▶ _Item position entries_
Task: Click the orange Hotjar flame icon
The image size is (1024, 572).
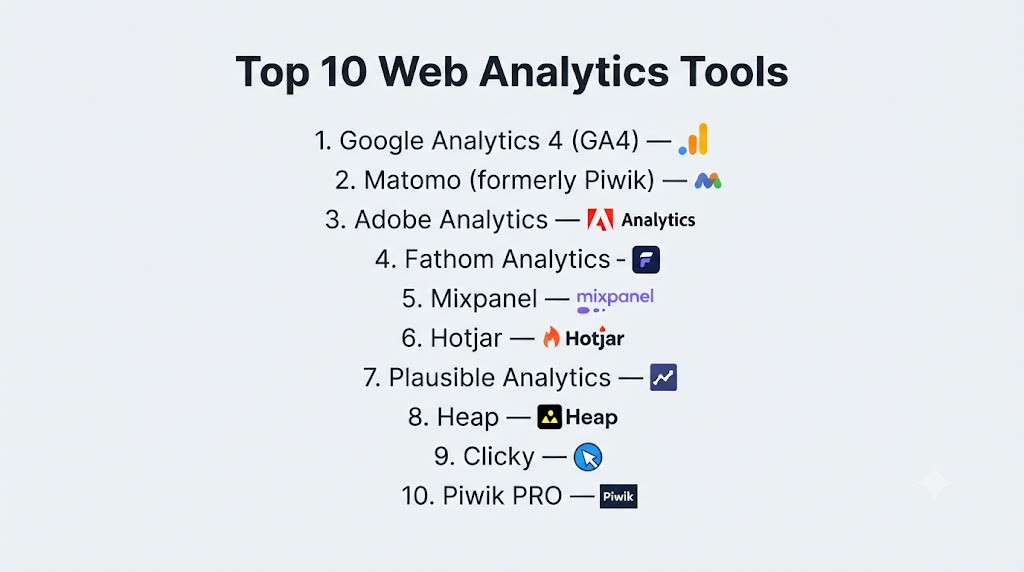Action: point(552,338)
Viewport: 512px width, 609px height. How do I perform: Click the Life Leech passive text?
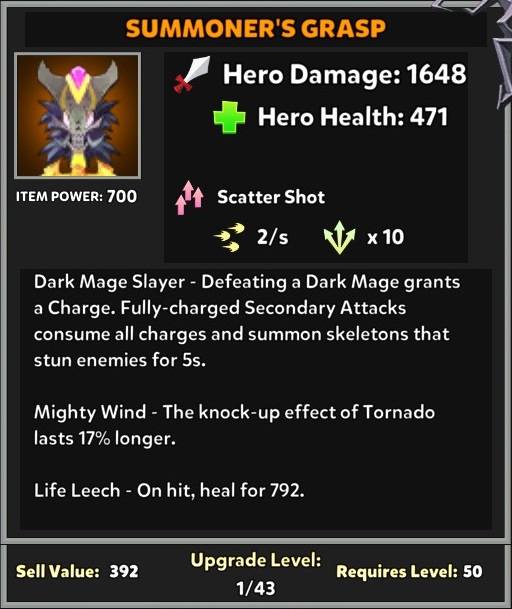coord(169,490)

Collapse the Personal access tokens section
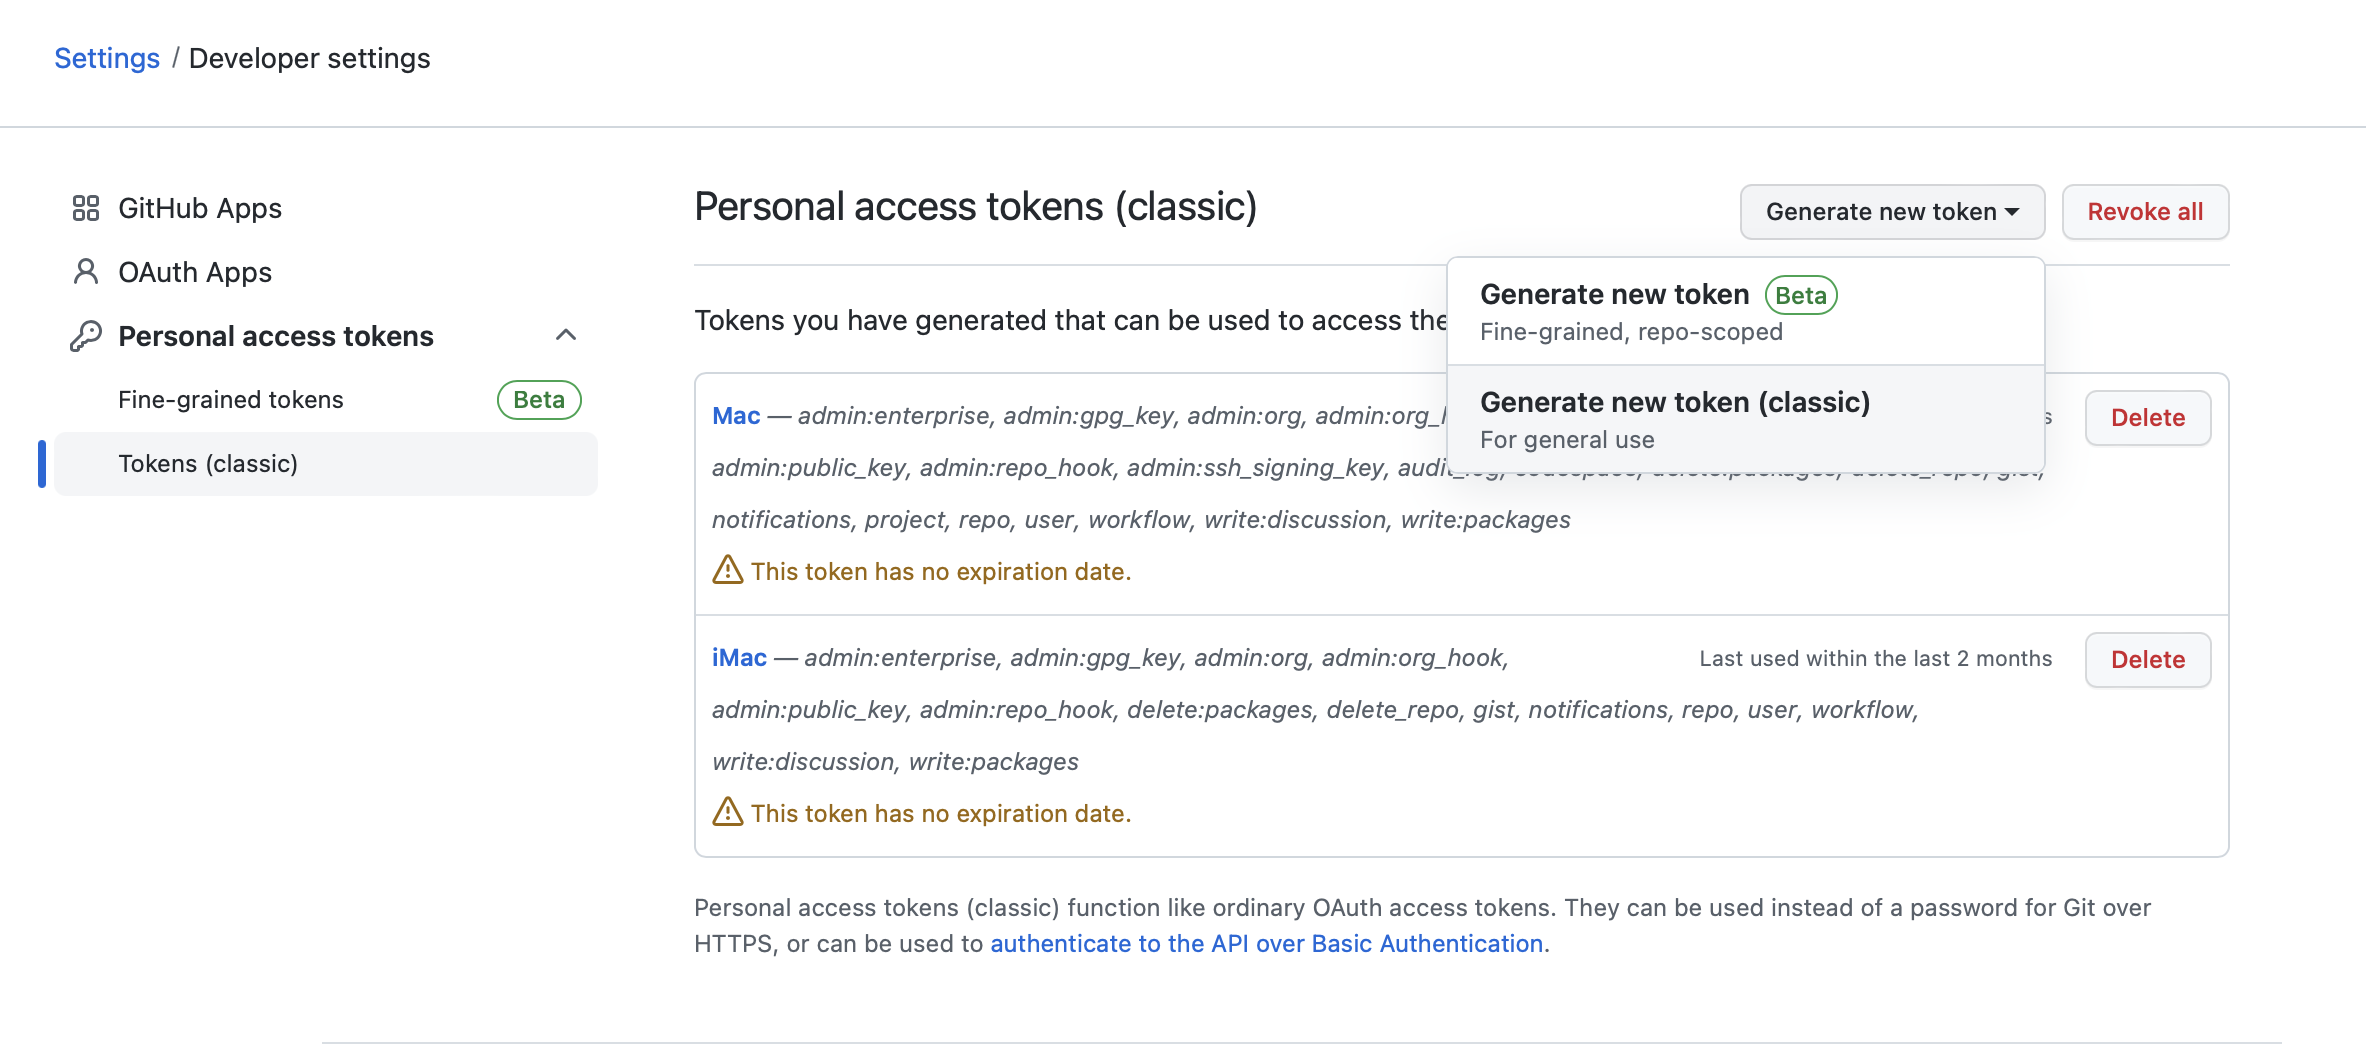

▶ _Goal_
Pick out every line of the records above that contains the word "Click" and copy each of those lines in full.

▶ _Correct response_
Task: Click the orange Hotjar flame icon
Viewport: 512px width, 609px height. How do I perform: Click the Life Leech passive text?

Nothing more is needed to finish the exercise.